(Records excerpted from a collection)
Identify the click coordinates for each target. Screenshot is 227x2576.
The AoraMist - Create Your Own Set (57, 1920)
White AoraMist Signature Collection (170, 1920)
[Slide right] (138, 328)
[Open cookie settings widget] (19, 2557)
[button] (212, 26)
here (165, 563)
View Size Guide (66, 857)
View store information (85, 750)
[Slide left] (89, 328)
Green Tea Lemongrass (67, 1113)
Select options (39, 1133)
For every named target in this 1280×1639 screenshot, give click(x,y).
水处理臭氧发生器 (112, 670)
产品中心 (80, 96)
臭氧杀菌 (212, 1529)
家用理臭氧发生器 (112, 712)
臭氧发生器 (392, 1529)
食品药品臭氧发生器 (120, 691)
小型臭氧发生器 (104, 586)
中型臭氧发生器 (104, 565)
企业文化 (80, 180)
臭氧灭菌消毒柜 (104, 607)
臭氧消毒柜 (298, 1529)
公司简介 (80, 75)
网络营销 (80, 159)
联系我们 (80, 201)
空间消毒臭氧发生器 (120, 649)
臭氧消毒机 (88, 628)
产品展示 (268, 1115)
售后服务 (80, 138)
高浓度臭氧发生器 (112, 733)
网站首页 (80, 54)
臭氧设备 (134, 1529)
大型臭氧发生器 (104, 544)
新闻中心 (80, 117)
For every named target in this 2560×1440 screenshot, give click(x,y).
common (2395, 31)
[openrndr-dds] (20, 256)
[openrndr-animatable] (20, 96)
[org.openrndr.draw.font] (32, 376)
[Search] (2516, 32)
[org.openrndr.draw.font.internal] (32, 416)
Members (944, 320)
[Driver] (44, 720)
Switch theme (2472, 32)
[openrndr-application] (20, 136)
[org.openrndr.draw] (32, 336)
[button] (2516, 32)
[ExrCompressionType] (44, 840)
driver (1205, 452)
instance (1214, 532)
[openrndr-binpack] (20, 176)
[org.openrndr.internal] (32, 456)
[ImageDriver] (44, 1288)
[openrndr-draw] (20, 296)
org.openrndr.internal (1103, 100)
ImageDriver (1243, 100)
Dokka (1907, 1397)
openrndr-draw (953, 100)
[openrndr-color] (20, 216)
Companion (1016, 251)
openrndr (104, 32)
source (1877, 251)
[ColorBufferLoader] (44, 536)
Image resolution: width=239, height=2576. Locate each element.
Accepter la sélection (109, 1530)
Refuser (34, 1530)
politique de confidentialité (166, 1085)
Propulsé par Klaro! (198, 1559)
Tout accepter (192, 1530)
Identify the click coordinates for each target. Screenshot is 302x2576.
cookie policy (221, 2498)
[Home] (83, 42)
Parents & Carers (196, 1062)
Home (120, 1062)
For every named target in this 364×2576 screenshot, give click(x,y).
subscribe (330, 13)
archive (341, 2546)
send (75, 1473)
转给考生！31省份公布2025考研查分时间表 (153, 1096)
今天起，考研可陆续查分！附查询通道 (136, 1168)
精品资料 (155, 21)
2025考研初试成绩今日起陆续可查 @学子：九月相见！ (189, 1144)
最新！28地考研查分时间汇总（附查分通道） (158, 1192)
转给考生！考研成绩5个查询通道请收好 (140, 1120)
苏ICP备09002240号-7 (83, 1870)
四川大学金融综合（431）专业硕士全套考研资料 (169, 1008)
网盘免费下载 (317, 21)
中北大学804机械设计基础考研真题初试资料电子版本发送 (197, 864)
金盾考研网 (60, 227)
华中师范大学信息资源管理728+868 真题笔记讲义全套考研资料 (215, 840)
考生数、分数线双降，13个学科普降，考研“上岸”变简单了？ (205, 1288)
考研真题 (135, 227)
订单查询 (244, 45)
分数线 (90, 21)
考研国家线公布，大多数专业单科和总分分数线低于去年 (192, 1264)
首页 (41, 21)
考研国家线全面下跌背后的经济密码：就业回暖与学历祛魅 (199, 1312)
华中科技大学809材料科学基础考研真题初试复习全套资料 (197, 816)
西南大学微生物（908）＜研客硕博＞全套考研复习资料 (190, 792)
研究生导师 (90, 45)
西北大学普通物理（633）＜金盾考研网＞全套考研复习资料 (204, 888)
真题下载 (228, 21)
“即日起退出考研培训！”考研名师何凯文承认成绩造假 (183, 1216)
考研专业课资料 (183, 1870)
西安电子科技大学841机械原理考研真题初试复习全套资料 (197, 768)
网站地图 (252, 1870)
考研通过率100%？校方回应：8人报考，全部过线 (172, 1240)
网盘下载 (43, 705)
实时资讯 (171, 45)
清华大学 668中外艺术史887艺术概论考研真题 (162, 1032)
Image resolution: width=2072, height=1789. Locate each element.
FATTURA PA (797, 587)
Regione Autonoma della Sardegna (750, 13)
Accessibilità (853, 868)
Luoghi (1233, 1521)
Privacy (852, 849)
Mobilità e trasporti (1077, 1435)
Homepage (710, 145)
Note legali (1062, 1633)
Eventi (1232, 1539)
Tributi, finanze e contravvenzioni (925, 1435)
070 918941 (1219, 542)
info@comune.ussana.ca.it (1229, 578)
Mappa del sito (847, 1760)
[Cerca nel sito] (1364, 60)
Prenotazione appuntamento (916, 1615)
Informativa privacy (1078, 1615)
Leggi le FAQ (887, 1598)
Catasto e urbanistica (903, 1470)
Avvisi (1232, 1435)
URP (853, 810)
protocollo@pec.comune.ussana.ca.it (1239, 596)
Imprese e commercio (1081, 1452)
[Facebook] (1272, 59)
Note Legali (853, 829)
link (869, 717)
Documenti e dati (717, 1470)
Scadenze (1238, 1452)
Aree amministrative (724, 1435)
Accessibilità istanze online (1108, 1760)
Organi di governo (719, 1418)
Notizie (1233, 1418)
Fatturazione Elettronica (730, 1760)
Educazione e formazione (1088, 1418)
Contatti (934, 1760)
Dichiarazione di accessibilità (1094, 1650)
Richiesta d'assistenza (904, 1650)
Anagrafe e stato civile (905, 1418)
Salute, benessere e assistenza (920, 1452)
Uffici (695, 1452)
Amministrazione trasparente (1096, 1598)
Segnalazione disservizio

• [The problem]:
Return every entry exactly; no line may be missing.

• [Output for this task]:
Identify the click coordinates for each target. Screenshot is 227x2576.
The AoraMist - Create Your Own Set (57, 1920)
White AoraMist Signature Collection (170, 1920)
[Slide right] (138, 328)
[Open cookie settings widget] (19, 2557)
[button] (212, 26)
here (165, 563)
View Size Guide (66, 857)
View store information (85, 750)
[Slide left] (89, 328)
Green Tea Lemongrass (67, 1113)
Select options (39, 1133)
For every named target in this 1280×1639 screenshot, give click(x,y).
水处理臭氧发生器 (112, 670)
产品中心 (80, 96)
臭氧杀菌 (212, 1529)
家用理臭氧发生器 (112, 712)
臭氧发生器 (392, 1529)
食品药品臭氧发生器 (120, 691)
小型臭氧发生器 (104, 586)
中型臭氧发生器 (104, 565)
企业文化 (80, 180)
臭氧灭菌消毒柜 (104, 607)
臭氧消毒柜 (298, 1529)
公司简介 (80, 75)
网络营销 (80, 159)
联系我们 (80, 201)
空间消毒臭氧发生器 (120, 649)
臭氧消毒机 (88, 628)
产品展示 (268, 1115)
售后服务 (80, 138)
高浓度臭氧发生器 (112, 733)
网站首页 (80, 54)
臭氧设备 (134, 1529)
大型臭氧发生器 (104, 544)
新闻中心 (80, 117)
For every named target in this 2560×1440 screenshot, give click(x,y).
common (2395, 31)
[openrndr-dds] (20, 256)
[openrndr-animatable] (20, 96)
[org.openrndr.draw.font] (32, 376)
[Search] (2516, 32)
[org.openrndr.draw.font.internal] (32, 416)
Members (944, 320)
[Driver] (44, 720)
Switch theme (2472, 32)
[openrndr-application] (20, 136)
[org.openrndr.draw] (32, 336)
[button] (2516, 32)
[ExrCompressionType] (44, 840)
driver (1205, 452)
instance (1214, 532)
[openrndr-binpack] (20, 176)
[org.openrndr.internal] (32, 456)
[ImageDriver] (44, 1288)
[openrndr-draw] (20, 296)
org.openrndr.internal (1103, 100)
ImageDriver (1243, 100)
Dokka (1907, 1397)
openrndr-draw (953, 100)
[openrndr-color] (20, 216)
Companion (1016, 251)
openrndr (104, 32)
source (1877, 251)
[ColorBufferLoader] (44, 536)
Image resolution: width=239, height=2576. Locate each element.
Accepter la sélection (109, 1530)
Refuser (34, 1530)
politique de confidentialité (166, 1085)
Propulsé par Klaro! (198, 1559)
Tout accepter (192, 1530)
Identify the click coordinates for each target. Screenshot is 302x2576.
cookie policy (221, 2498)
[Home] (83, 42)
Parents & Carers (196, 1062)
Home (120, 1062)
For every named target in this 364×2576 screenshot, give click(x,y).
subscribe (330, 13)
archive (341, 2546)
send (75, 1473)
转给考生！31省份公布2025考研查分时间表 (153, 1096)
今天起，考研可陆续查分！附查询通道 (136, 1168)
精品资料 (155, 21)
2025考研初试成绩今日起陆续可查 @学子：九月相见！ (189, 1144)
最新！28地考研查分时间汇总（附查分通道） (158, 1192)
转给考生！考研成绩5个查询通道请收好 (140, 1120)
苏ICP备09002240号-7 (83, 1870)
四川大学金融综合（431）专业硕士全套考研资料 (169, 1008)
网盘免费下载 (317, 21)
中北大学804机械设计基础考研真题初试资料电子版本发送 (197, 864)
金盾考研网 (60, 227)
华中师范大学信息资源管理728+868 真题笔记讲义全套考研资料 (215, 840)
考生数、分数线双降，13个学科普降，考研“上岸”变简单了？ (205, 1288)
考研真题 (135, 227)
订单查询 (244, 45)
分数线 (90, 21)
考研国家线公布，大多数专业单科和总分分数线低于去年 (192, 1264)
首页 (41, 21)
考研国家线全面下跌背后的经济密码：就业回暖与学历祛魅 (199, 1312)
华中科技大学809材料科学基础考研真题初试复习全套资料 (197, 816)
西南大学微生物（908）＜研客硕博＞全套考研复习资料 (190, 792)
研究生导师 (90, 45)
西北大学普通物理（633）＜金盾考研网＞全套考研复习资料 (204, 888)
真题下载 (228, 21)
“即日起退出考研培训！”考研名师何凯文承认成绩造假 (183, 1216)
考研专业课资料 (183, 1870)
西安电子科技大学841机械原理考研真题初试复习全套资料 (197, 768)
网站地图 (252, 1870)
考研通过率100%？校方回应：8人报考，全部过线 (172, 1240)
网盘下载 (43, 705)
实时资讯 (171, 45)
清华大学 668中外艺术史887艺术概论考研真题 (162, 1032)
Image resolution: width=2072, height=1789. Locate each element.
FATTURA PA (797, 587)
Regione Autonoma della Sardegna (750, 13)
Accessibilità (853, 868)
Luoghi (1233, 1521)
Privacy (852, 849)
Mobilità e trasporti (1077, 1435)
Homepage (710, 145)
Note legali (1062, 1633)
Eventi (1232, 1539)
Tributi, finanze e contravvenzioni (925, 1435)
070 918941 (1219, 542)
info@comune.ussana.ca.it (1229, 578)
Mappa del sito (847, 1760)
[Cerca nel sito] (1364, 60)
Prenotazione appuntamento (916, 1615)
Informativa privacy (1078, 1615)
Leggi le FAQ (887, 1598)
Catasto e urbanistica (903, 1470)
Avvisi (1232, 1435)
URP (853, 810)
protocollo@pec.comune.ussana.ca.it (1239, 596)
Imprese e commercio (1081, 1452)
[Facebook] (1272, 59)
Note Legali (853, 829)
link (869, 717)
Documenti e dati (717, 1470)
Scadenze (1238, 1452)
Aree amministrative (724, 1435)
Accessibilità istanze online (1108, 1760)
Organi di governo (719, 1418)
Notizie (1233, 1418)
Fatturazione Elettronica (730, 1760)
Educazione e formazione (1088, 1418)
Contatti (934, 1760)
Dichiarazione di accessibilità (1094, 1650)
Richiesta d'assistenza (904, 1650)
Anagrafe e stato civile (905, 1418)
Salute, benessere e assistenza (920, 1452)
Uffici (695, 1452)
Amministrazione trasparente (1096, 1598)
Segnalazione disservizio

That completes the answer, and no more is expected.